News and Insights

Info Futurist

Feb 27, 2024

As part of our goal to look at what’s happening in the journalism sphere from a more equitable lens, we invited journalism student and working reporter at community outlet Boyle Heights Beat, Carmen Gonzalez, to reflect on what the wave of media layoffs looks like from her perch in Los Angeles, and what she’s thinking as she gets ready to enter the industry.

Take it away Carmen:

As I approach my last semester in college, I often think about my time as culture editor at Santa Monica College’s school newspaper, The Corsair. Our newsroom was as diverse as it gets, from students in their 50s to recent high school grads, of all ethnicities and backgrounds. We all worked together to inform our campus and community at large. 

Once in a while our advisor would bring in guest speakers, mostly local L.A. journalists, to share insight on different topics, from first amendment rights to social media best practices. Many of them encouraged us to keep in touch and forge ahead. 

So I did. After class I would follow them on X (formerly known as Twitter), and keep up with their work. I saw reporters publishing new investigative series, reporting with more empathy, and being innovative with the ways they informed people. 

It was amazing to see newsrooms becoming more and more like my Corsair newsroom, where diversity was key to the reporting. I was so excited to continue working and potentially become peers to all these amazing reporters.  

In my mind, by the time I would become a working journalist, the reporters I looked up to would be editors or hold some sort of power in a newsroom. My pitches about cultural events or traditions would not be turned away because some older white person thinks there isn’t an ‘audience’ for it. 

Fun fact, those are exactly the words I heard from a public radio station when I pitched them a podcast I had been working on. It was a coming of age podcast about a queer undocumented teen, a.k.a me, and my quest to interview those misrepresented in the media, a.k.a most latines. Centered in Los Angeles, I would be interviewing a population that makes up 49% of the population but is deeply underrepresented in the media.
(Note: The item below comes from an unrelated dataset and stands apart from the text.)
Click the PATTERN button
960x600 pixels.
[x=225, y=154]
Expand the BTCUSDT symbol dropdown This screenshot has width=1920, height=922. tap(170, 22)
To me it was a great idea, I would start covering more latines and they would be introduced to the station. Higher-ups thought it was ‘too niche’. What that told me was that there isn’t an audience for my life and experiences. 

I had recently turned 18 and like any other creative, I had put love and care into the project. It made me question if I was even allowed to be mad and hurt by the comments. I then started justifying their response, I told myself, “maybe they’re right. I’m probably the only one who would care to listen to someone like me.” I thought they wanted to promote new voices and yet, they said there wasn’t an audience for my voice.

It was experienced journalists from that station and around me that understood the importance of a young reporter’s curiosity, they all encouraged me to keep trying to tell those stories.

Now looking back at my time at Corsair, I feel like I was a bit too optimistic about the future. I always knew that journalism did not pay much nor was it stable, but the recent massive layoffs including at NBC News, Time magazine, Business Insider and most importantly The Los Angeles Times, the outlet I’ve grown up relying on. They cut more than 100 employees, many of whom were younger media makers of color. These layoffs impacted not just the workers and readers but also college students, like me, hoping to one day work at their hometown newspaper.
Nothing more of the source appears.